- [TASK PROMPT] Can you retype the records below, from the very first line through the line containing "Zoom in with", with every line copied unchanged?

- [EXERCISE INPUT]
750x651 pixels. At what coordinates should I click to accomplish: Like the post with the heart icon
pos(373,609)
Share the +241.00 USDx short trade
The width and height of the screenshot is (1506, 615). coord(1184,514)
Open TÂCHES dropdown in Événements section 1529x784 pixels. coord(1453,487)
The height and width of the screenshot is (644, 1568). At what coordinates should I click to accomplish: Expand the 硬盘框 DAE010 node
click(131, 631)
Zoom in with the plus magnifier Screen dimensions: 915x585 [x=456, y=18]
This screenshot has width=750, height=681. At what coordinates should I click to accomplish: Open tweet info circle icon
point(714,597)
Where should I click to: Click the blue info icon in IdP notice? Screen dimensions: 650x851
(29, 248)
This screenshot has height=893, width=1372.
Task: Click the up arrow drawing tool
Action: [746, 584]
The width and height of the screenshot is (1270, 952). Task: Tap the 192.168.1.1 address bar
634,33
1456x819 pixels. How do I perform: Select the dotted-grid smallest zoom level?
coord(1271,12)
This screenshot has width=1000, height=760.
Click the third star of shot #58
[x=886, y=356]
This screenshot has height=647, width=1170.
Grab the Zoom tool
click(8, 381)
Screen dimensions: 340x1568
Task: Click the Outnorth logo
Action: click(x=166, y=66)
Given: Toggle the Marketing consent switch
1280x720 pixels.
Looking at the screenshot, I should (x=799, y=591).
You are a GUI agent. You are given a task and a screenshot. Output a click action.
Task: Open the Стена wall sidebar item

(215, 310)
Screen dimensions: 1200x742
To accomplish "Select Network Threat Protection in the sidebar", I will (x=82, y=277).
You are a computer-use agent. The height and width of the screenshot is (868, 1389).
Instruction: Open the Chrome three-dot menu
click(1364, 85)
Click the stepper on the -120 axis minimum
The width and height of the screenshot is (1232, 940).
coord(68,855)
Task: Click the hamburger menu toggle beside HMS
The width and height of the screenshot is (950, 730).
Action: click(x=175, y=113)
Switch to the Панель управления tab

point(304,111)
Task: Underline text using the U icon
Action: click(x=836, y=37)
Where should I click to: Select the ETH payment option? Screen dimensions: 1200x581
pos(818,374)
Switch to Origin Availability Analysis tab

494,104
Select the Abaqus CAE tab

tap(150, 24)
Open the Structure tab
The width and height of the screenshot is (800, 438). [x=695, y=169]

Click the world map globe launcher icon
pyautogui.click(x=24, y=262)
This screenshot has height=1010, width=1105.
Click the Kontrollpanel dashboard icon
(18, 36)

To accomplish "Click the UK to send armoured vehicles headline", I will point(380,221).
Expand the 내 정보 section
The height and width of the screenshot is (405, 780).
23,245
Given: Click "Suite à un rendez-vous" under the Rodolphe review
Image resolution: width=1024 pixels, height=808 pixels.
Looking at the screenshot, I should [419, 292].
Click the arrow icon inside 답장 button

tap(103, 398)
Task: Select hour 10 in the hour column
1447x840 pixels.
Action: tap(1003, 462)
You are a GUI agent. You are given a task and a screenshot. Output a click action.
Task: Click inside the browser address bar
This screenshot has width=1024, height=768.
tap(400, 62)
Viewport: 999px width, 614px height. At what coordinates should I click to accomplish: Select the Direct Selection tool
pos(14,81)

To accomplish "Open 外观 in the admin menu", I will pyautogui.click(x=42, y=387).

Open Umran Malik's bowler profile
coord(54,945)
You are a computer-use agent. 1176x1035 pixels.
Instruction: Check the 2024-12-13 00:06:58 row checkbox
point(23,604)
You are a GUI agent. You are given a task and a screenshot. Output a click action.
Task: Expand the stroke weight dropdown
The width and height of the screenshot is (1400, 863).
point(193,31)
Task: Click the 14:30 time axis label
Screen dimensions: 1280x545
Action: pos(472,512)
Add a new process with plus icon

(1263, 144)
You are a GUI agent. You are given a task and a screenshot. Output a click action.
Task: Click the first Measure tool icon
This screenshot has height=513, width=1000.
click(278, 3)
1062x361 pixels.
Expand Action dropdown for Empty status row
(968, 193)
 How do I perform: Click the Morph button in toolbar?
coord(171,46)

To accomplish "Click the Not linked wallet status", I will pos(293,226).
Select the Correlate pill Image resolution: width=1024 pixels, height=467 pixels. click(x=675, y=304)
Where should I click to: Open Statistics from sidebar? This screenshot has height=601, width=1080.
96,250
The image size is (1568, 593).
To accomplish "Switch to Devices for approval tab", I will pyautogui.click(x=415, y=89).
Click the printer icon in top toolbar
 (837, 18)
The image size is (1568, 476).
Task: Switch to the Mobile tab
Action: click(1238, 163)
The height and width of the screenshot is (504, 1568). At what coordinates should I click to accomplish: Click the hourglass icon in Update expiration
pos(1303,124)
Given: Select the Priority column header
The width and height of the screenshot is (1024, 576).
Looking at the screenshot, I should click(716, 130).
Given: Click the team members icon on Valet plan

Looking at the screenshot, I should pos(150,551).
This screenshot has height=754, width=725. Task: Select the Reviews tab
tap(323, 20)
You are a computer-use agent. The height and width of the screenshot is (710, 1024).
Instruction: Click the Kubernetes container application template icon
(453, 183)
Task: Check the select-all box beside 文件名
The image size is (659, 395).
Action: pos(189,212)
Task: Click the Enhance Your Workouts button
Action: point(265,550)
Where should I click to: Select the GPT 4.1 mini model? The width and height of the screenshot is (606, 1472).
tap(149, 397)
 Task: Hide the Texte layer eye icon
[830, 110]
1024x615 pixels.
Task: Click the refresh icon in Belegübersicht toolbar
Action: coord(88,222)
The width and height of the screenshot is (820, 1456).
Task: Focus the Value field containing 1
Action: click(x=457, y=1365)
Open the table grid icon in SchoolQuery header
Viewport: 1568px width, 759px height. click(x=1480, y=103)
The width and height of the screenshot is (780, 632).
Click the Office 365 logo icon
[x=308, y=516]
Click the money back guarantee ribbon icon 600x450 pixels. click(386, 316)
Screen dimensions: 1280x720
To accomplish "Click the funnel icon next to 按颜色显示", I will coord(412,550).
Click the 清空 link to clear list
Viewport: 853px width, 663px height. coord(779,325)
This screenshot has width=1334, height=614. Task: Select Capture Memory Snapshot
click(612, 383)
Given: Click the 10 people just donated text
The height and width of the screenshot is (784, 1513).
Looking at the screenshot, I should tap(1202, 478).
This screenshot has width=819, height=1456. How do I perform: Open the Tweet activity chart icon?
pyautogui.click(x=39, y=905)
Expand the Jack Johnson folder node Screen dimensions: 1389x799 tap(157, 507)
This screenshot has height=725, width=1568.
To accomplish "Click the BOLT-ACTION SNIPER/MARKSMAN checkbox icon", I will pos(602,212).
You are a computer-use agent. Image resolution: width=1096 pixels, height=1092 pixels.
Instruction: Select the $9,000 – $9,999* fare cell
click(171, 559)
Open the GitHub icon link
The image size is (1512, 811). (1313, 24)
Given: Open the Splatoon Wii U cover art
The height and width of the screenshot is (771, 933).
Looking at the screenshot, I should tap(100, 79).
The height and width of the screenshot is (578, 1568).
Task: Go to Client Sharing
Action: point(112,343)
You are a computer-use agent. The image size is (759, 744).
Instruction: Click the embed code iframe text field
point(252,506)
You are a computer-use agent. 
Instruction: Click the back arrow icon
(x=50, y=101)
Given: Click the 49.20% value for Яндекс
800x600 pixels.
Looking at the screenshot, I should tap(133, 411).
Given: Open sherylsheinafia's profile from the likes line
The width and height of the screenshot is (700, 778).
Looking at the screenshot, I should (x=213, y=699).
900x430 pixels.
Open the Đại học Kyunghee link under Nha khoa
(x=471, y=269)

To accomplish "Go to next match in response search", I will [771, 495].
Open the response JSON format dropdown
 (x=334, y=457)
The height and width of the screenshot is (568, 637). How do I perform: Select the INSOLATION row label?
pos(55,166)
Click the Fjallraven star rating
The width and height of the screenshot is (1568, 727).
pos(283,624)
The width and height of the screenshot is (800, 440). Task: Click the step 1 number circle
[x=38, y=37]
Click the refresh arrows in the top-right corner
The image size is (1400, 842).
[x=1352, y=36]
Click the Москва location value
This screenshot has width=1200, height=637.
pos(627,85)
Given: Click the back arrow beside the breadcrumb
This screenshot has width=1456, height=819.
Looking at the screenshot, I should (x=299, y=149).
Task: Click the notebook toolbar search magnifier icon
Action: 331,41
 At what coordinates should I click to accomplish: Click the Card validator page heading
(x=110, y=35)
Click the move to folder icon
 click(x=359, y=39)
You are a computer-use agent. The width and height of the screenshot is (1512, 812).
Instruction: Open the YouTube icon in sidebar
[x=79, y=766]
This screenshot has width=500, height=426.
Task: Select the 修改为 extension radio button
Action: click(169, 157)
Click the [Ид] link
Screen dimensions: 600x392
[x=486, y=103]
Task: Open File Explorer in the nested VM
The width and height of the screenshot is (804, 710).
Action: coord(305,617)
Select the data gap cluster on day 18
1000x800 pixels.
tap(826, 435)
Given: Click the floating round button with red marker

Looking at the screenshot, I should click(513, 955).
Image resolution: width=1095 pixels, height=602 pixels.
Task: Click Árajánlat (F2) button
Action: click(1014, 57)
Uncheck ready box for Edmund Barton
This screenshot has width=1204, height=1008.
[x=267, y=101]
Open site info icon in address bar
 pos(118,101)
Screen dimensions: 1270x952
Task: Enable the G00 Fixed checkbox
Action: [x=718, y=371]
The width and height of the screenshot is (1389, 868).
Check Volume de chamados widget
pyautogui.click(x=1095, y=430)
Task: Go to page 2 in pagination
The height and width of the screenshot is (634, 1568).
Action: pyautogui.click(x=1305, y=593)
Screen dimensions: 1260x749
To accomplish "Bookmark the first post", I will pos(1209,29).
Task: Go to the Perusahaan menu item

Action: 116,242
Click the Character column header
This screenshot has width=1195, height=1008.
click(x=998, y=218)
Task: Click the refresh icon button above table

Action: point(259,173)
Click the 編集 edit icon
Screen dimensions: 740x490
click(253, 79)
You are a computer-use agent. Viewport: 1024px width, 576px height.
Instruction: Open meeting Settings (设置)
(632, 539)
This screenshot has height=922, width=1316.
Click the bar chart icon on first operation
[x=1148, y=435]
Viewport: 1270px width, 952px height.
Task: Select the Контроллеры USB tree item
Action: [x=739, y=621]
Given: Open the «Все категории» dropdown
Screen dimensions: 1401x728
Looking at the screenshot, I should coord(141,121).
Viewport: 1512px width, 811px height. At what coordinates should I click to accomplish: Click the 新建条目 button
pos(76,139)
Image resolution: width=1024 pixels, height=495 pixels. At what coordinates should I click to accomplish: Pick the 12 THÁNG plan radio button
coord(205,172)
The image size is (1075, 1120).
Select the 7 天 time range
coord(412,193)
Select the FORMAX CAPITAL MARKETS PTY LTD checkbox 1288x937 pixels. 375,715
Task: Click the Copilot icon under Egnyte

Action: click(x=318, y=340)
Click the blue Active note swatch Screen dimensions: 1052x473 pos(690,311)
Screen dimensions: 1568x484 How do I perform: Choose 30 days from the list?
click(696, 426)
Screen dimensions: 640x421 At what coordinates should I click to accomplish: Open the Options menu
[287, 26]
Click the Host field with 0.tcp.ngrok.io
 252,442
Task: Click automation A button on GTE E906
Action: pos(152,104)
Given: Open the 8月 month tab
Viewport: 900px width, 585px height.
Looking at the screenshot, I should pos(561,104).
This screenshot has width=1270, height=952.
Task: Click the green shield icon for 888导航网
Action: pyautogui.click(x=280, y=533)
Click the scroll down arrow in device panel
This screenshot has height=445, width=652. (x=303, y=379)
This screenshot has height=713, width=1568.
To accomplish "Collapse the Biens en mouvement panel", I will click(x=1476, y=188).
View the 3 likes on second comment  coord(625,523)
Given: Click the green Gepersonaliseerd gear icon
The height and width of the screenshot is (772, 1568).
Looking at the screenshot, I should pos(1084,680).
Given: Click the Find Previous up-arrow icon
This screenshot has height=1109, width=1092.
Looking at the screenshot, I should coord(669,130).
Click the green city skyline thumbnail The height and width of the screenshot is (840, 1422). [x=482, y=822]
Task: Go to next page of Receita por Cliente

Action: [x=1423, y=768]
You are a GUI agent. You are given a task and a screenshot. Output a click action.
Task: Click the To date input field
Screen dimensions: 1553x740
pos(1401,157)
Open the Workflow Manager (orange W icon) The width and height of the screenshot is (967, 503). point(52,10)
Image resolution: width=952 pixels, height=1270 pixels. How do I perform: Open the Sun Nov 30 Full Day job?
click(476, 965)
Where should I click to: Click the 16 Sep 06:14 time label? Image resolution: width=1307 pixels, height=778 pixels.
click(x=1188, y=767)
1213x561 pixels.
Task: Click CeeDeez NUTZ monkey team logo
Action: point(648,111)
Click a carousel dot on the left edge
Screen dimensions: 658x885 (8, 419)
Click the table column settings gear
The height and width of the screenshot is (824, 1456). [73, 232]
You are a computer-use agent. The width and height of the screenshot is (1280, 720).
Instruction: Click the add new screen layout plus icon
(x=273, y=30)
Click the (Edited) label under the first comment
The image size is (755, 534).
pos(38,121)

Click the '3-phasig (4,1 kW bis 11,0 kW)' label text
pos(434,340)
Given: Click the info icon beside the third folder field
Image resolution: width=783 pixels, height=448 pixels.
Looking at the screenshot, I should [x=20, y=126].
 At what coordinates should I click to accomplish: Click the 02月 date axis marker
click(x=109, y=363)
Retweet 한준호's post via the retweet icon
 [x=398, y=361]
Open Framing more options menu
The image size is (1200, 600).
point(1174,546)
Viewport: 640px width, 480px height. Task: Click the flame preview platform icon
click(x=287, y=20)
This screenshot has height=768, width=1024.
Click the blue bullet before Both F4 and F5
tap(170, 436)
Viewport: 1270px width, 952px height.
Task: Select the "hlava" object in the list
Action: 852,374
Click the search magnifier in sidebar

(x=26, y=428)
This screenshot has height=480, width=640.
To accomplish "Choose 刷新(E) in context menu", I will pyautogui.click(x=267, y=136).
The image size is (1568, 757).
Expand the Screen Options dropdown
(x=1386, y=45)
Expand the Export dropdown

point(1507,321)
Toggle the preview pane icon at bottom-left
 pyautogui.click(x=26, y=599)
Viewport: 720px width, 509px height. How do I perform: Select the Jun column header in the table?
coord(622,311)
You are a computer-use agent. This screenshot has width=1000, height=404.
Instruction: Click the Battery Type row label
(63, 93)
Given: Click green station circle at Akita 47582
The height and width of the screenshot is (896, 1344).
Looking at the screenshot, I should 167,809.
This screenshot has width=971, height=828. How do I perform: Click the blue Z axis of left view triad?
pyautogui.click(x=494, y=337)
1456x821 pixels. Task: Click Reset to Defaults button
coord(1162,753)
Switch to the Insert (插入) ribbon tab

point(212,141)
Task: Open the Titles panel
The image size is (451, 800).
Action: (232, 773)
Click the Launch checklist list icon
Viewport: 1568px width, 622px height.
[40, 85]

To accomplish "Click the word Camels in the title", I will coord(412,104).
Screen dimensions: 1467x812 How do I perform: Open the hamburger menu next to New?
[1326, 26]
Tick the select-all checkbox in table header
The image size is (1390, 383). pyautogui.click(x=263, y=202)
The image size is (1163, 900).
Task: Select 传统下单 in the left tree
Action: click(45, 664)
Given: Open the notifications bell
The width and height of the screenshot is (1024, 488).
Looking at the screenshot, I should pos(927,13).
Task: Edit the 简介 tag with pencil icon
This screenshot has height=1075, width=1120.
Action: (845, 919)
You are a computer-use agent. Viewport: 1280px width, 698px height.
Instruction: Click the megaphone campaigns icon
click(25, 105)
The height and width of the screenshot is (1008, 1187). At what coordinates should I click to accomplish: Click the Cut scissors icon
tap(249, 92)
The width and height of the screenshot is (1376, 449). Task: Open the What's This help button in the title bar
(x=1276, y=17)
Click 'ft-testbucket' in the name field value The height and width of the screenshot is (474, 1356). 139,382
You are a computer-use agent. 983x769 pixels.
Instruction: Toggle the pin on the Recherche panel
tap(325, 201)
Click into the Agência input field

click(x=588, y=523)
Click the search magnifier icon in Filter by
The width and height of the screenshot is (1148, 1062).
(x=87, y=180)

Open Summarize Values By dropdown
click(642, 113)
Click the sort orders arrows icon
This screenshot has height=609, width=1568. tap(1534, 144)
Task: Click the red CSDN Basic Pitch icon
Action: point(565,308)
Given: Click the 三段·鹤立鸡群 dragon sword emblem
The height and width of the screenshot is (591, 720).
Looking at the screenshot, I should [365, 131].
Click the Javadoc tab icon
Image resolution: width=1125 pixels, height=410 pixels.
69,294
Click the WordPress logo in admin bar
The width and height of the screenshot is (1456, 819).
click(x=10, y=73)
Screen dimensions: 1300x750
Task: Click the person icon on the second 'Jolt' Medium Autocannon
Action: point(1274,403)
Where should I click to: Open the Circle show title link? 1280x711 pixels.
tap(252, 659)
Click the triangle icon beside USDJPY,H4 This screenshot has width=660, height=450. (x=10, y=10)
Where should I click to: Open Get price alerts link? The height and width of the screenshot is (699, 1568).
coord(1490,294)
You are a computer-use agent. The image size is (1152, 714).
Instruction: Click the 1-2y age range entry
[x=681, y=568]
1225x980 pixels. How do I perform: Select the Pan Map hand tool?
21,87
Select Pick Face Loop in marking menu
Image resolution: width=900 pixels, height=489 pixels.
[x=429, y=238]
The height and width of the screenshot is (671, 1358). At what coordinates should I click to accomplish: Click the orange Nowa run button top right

- [RESULT]
750x651 pixels. At what coordinates should I click to accomplish: Like the post with the heart icon
pos(373,609)
Share the +241.00 USDx short trade
The width and height of the screenshot is (1506, 615). coord(1184,514)
Open TÂCHES dropdown in Événements section 1529x784 pixels. coord(1453,487)
The height and width of the screenshot is (644, 1568). At what coordinates should I click to accomplish: Expand the 硬盘框 DAE010 node
click(131, 631)
Zoom in with the plus magnifier Screen dimensions: 915x585 [x=456, y=18]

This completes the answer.